What is expected: Leaving out the images, return the data below exactly as it is written.

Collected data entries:
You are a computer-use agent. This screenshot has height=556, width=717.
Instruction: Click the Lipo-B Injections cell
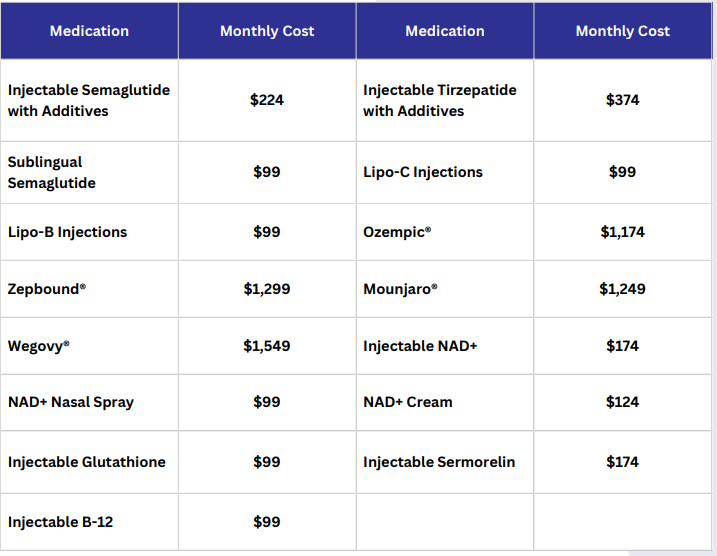[x=67, y=232]
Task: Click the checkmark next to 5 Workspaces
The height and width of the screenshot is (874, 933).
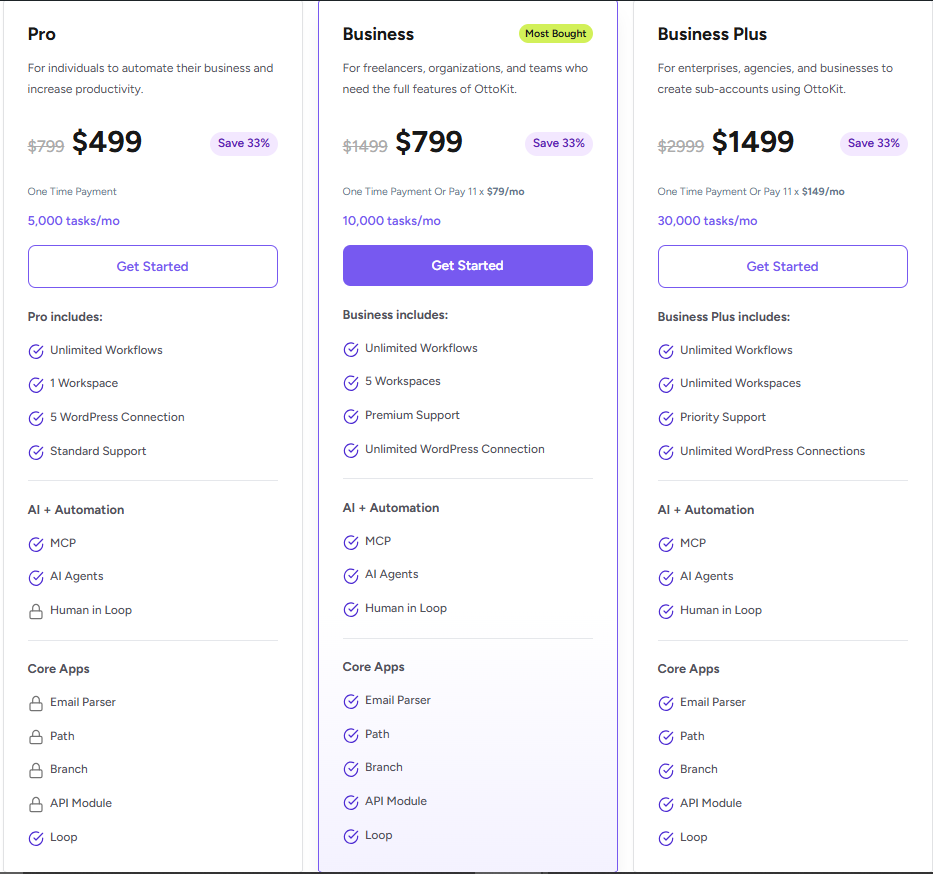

Exercise result:
You are a computer-use agent. This screenshot has height=556, width=717.
Instruction: Click the Lipo-B Injections cell
[x=67, y=232]
Task: Click the checkmark next to 5 Workspaces
The height and width of the screenshot is (874, 933).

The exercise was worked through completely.